3) Unpacking Difficulties Together
Lastly, we created a brave space for teachers to work through challenging situations that they’ve encountered in their experience, together. These discussions took place in breakout rooms, were not recorded, and shared the ethos of “Stories Stay, Learnings Leave” with respect to confidentiality. This space gave teachers permission to air the moments of opportunity and regret about situations where they had wanted to intervene but did not have the tools, feel the courage, or have the capacity to follow through on that intention. This included an expression of regret from one teacher on a situation from ten years ago that still lives with them today, on how they wished they had disrupted anti-Black racism.

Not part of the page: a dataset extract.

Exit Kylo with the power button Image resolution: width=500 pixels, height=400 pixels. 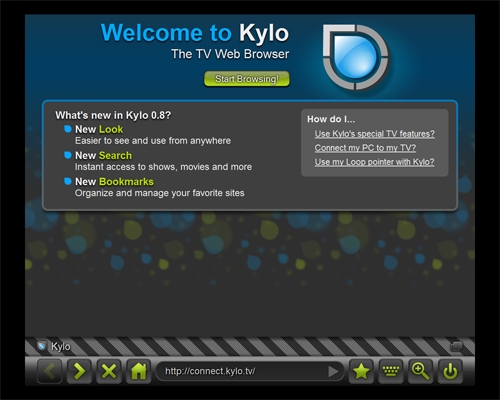[450, 371]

This discussion allowed teachers to see that they weren’t alone in these moments, and that they had the agency and the resources to respond differently now and in the future. In being able to experience compassion for their fellow teachers who were navigating difficult situations, teachers acknowledged where they were denying themselves the same compassion that is necessary to learn and grow from these challenging experiences. shed the title of “experts” and center instead the expertise and lived experiences within the group.
Hosting this vulnerable space:
- helped us feel more connected to YPI teachers and the realities they work within in their classrooms every day.
- prompted us to consider how we might balance 1) capturing the knowledge that is shared in sessions like this one, with 2) continuing to create brave spaces where people feel comfortable sharing more openly and vulnerably, as a result of the privacy that is protected in unrecorded spaces.
- revealed a desire among teachers for more time and opportunities to connect with each other and continue unpacking these challenges
- demonstrated how we might continue to do the work of moving people, particularly teachers, out of a stance of certainty, by creating spaces that encourage slowing down, reflection, and contending with the experience of not knowing.
“[I realized that] I don't need to be well-versed in that area in order to explore it with my class. Even though I am comfortable telling students "I don't know" (and it happens frequently), I am still the type who feels they need a certain amount of knowledge on a topic before I bring it up, especially when it can be sensitive. It was comforting to feel less pressure "to know" and to approach it as a shared exploration.”
YPI Canada Participant Tweet
BEST PRACTICES
- Design and deliver resources with an understanding of participants’ current contexts and holistic states (i.e. physical, mental, emotional, spiritual) SO THAT we can build relationships rooted in an ethic of care rather than extraction.
- Decenter the idea of facilitators as “experts” SO THAT we can invite and create space for the expertise and lived experiences within the group.
When shifting power toward youth, work toward shifting some of the responsibility that comes with that power to them, too SO THAT we can cultivate a culture of accountability among youth.